Her train of thought was interrupted by a roar from one of the wrestlers, followed by the thud of bodies hitting the ground. A few moments later the crowd erupted into whoops of victory on one side and groans of disappointment on the other, and the match was over.
The spectators began to disperse, only to come to a halt when they caught sight of the new arrivals. Or rather, Ruviq. Coby realised they were all staring at the boy in surprise and alarm. One of them, whose facial tattoos were almost identical to Ruviq's, pushed through the crowd and threw his arms around the boy, exclaiming loudly in Vinlandic.

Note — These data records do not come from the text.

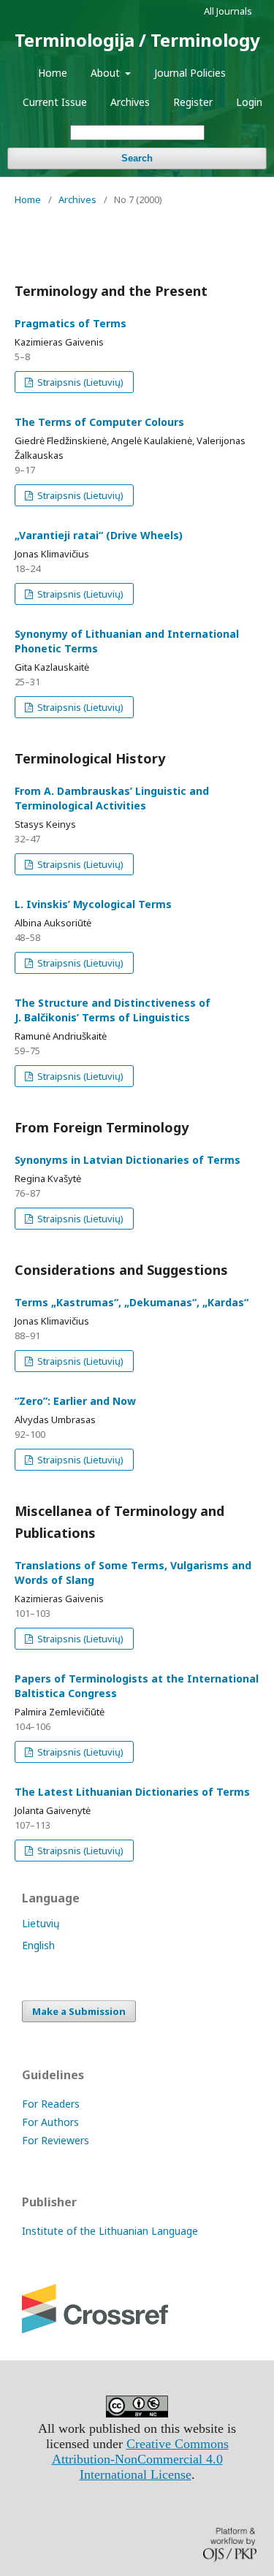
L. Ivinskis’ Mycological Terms (93, 904)
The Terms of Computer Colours (99, 422)
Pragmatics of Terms (70, 323)
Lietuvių (41, 1923)
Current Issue (55, 102)
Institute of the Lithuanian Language (110, 2231)
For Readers (51, 2104)
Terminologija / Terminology (137, 40)
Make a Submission (79, 2011)
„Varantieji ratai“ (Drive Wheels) (99, 535)
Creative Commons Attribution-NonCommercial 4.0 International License (140, 2459)
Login (249, 102)
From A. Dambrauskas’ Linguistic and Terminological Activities (112, 798)
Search (137, 158)
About (107, 73)
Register (193, 102)
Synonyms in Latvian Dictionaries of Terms (127, 1160)
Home (52, 73)
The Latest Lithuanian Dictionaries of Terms (132, 1792)
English (38, 1945)
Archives (130, 102)
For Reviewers (55, 2140)
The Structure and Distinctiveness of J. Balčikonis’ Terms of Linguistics (112, 1010)
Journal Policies (190, 73)
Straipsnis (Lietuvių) (79, 382)
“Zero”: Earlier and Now (75, 1401)
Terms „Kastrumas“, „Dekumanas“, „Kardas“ (131, 1302)
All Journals (228, 11)
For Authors (50, 2122)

Others crowded around them, their tone of voice questioning.
She tried to explain in broken Tradetalk what had happened, but when she came to the part about finding the bodies, her throat closed around the words and tears began to stream silently down her cheeks. She held out the pouch.
"These are all?" one of the skraylings asked.
"Yes." The word came out as a croak. She swallowed and tried again. "Yes. All."
Ruviq said something to the others in Vinlandic, miming pulling at his throat.
"It was your necklace we found," she said to him. "I think Mal – Catlyn-tuur – has some of the beads. Do you want them back?"
"Blue-stones?"
"No, only the lodestone ones."
He shook his head sadly. "Only the blue-stones were given to me by my father. I must make new."
"He would be proud of you," Coby said, patting him on the shoulder.
Her business completed, she bade farewell to the skraylings and set off to look for Mal. The light was already fading, and an icy wind whipped the waist-high bracken into a dark, rattling sea. Behind her, the skraylings' voices rose in an eery song of mourning.
The harbourmaster's directions proved easy enough to follow. Mal skirted the coastward edge of the settlement and soon found a little stream, swollen now with winter rains, cutting through the thin skin of earth to reveal the island's rocky skeleton. Soon it descended into a narrow defile that opened out into a sheltered dell looking out to sea. A single tent stood well back from the cliff edge. Sheltered behind it from the constant winds, fist-sized stones ringed a circle of ash.